- _YOUR TASKS_
[a] Answer these from the sunscreen passage:
(i) Which chemical sunscreen ingredient does it call the most problematic?
(ii) What kinds of protection does zinc oxide provide?
(iii) Above what SPF does zinc oxide sunscreen especially tend to look white on the skin?
[b] Resume the sunscreen passage after its final sentence, keeping its tone and subject.

Many chemical sunscreens get absorbed in the body and show up in urine and breast milk. They can have hormonal effects when large doses are used, such as all over the body. This is even more of a problem when you think about children who have a larger skin surface to body ratio. Chemical sunscreens can cause allergy and stinging on some skin types, and they build up in the oceans and hurt the marine life. The most problematic chemical sunscreen ingredient is oxybenzone because it can cause allergies and has been shown to have mild estrogenic effects. Other chemical sunscreen ingredients that come under criticism are octinoxate (also called octylmethoxycinnamate). Bottom line: Do not use chemical sunscreen if applying to the entire body, or for use on small children (under age 10) or when pregnant or breastfeeding.

You can argue all day about which ones sunscreens are bad, but they are all safer than going into the sun without any protection at all. So, you must use a sunscreen. Your best bet is to look for a physical sunscreen with zinc oxide, which provides UVA and UVB protection. The problem with zinc oxide sunscreen is that it can look white on the skin, especially when the SPF is above 30. Darker skinned individuals often cannot wear the high SPF zinc oxides.

- _DATA BELOW_
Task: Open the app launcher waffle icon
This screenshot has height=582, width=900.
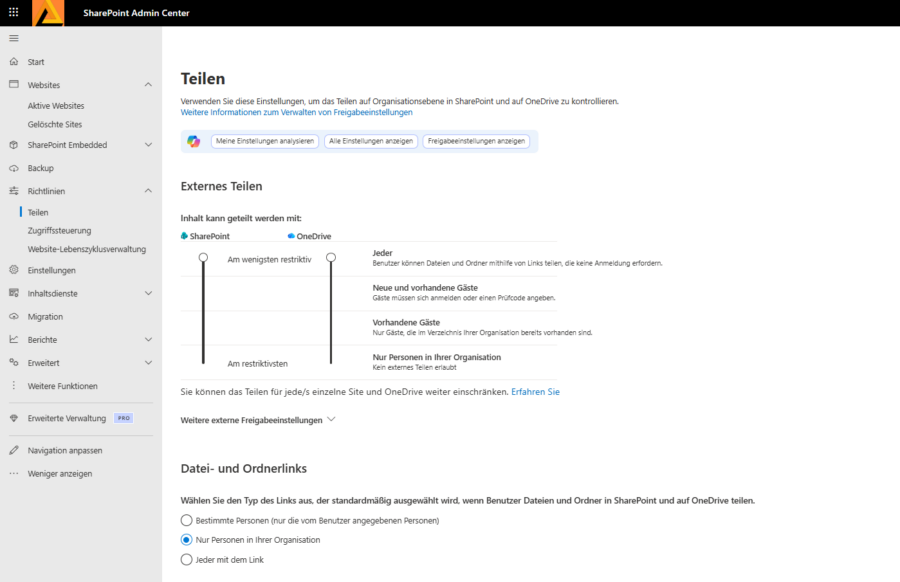Action: (14, 12)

- _ANSWER SECTION_
[a]
(i) Oxybenzone
(ii) UVA and UVB protection
(iii) Above SPF 30

[b]
As a dermatologist, my recommendation is to use an SPF of 15 on your face every morning for your daily routine when sun exposure is less than 30 minutes a day. The lower SPF is a good compromise because it will be less white and more cosmetically elegant, which will allow you to use it every day consistently. When you plan to be in the direct sun for more than 30 minutes, choose a higher SPF.

When you apply the SPF to large amounts of your body, choose a physical sunscreen to reduce the amount of chemicals you are exposed to. I have patients who like to use a chemical SPF on their face and a physical SPF on their body. Make sure you are applying at least ½ teaspoon of sunscreen to your face and an ounce (a shot glass full) on your body. And keep in mind that Lululemon is wrong— even a chemical sunscreen with high amounts of oxybenzone and octylmethoxycinnamate is safer for your health than sun exposure. Sun exposure causes DNA damage, mitochondrial damage, inflammation, immunosuppression, and turns on genes that cause all kinds of havoc with your cells. And no, needing vitamin D is not a good argument, because you can take supplements for that.